Hayley Parry, Money Coach and Facilitator at 1Life's Truth About Money, said that South African consumers are at their lowest point financially, that they've been in years.
“That's because salary increases haven't kept up with inflation and as a result, households have been forced to reduce their spending, and ultimately, this is impacting economic growth. This is the background that consumers face knowing that our Finance Minister, Enoch Godongwana is making his budget speech, in which he is going to tell us how the nation is managing its finances, as opposed to how we are managing our personal finances,” Parry said.

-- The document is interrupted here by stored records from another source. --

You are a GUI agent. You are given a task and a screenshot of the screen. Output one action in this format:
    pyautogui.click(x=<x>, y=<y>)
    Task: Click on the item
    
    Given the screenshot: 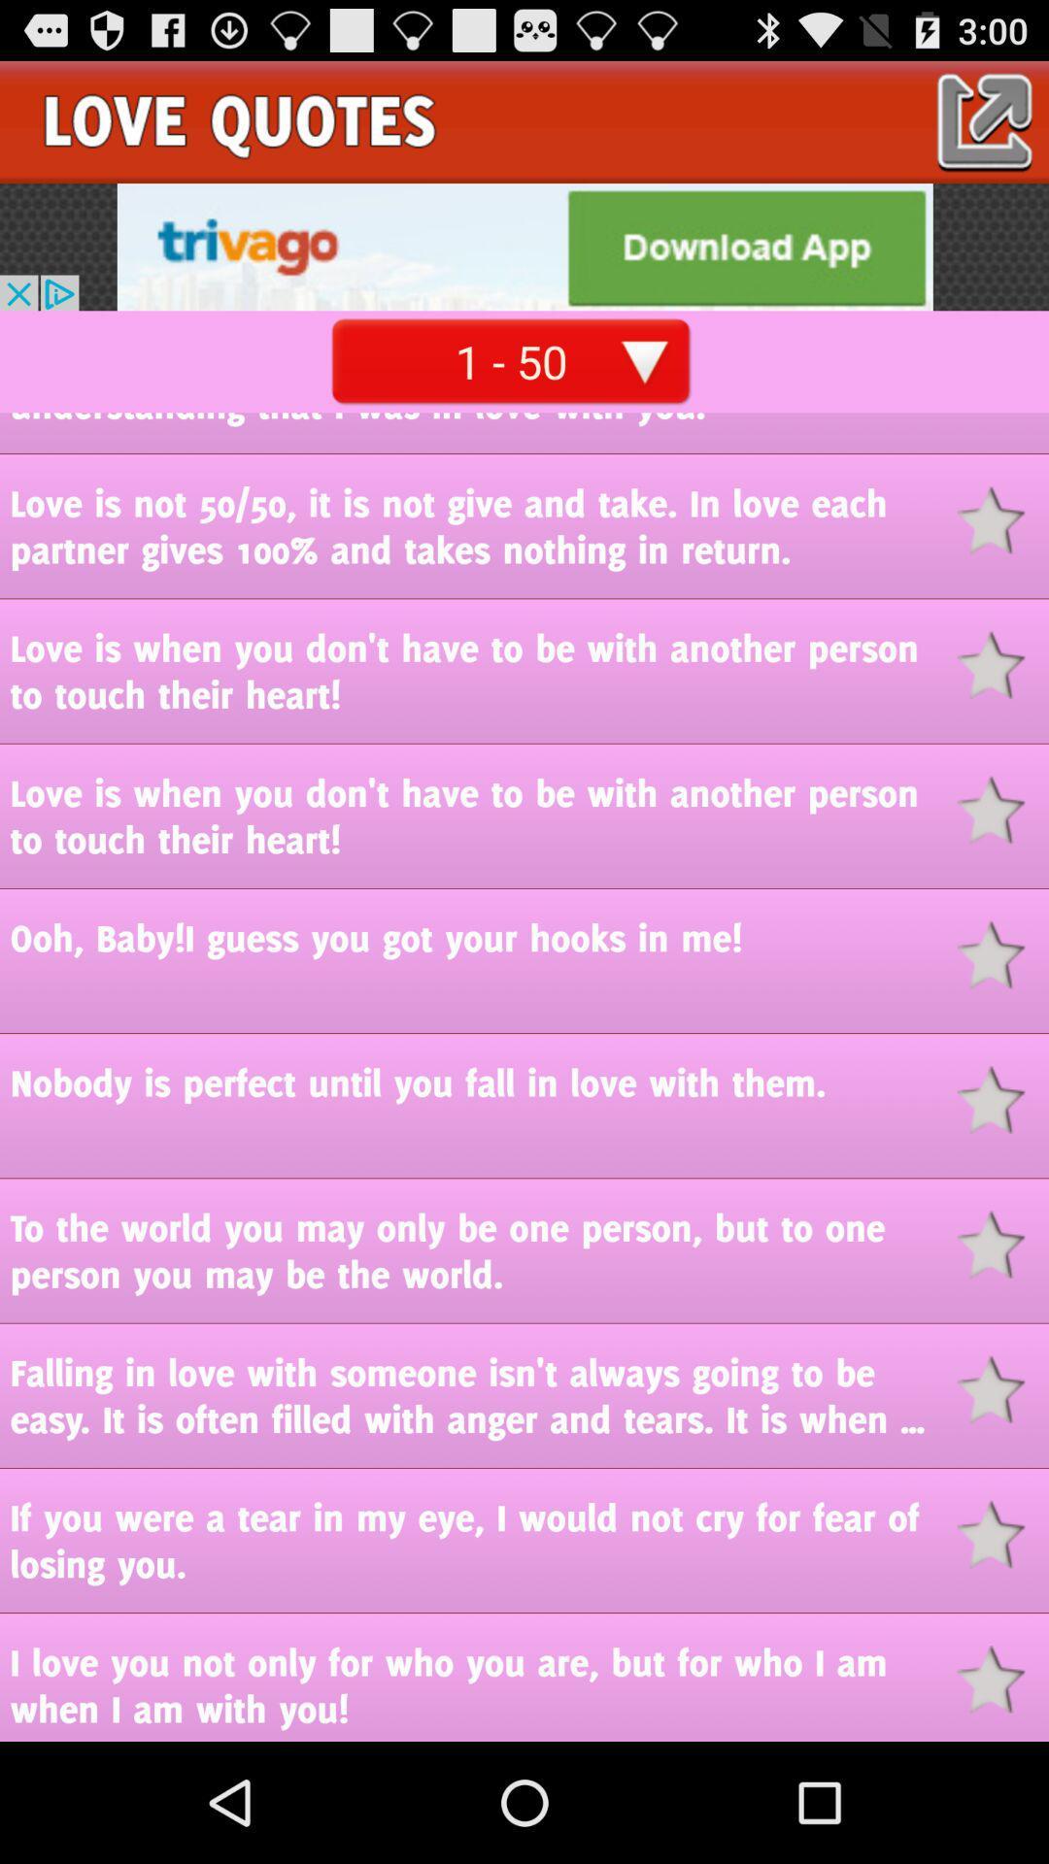 What is the action you would take?
    pyautogui.click(x=1002, y=1389)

“The problem is that government has a similar position or similar problem to many of its citizens - this is that it is spending too much of its money that’s coming in, it's revenue, paying off debt, and that means that there's not enough left to run the country as it needs to and. So what that means is that next week we are likely to hear that government is going to be increasing taxes in order to find the money it needs so that it can continue to run the country, pay social grants, and all the things it needs to in the coming fiscal. What does that mean for you and I? Well, besides the obvious, there is obviously going to be an increase in all the sin taxes, probably inflation related, but there is also a possibility of an increase in personal income tax rates, corporate income tax rates, or even the VAT rate, and most economists are betting on it being an increase in our vat rate,” she added.
“Now, this is not going to be an easy or popular option for the government, particularly in an election year, but I think for us as consumers, the bottom line is that we need to brace ourselves and our wallets, because tax increases are coming. We just don't know where and by how much,” she further said.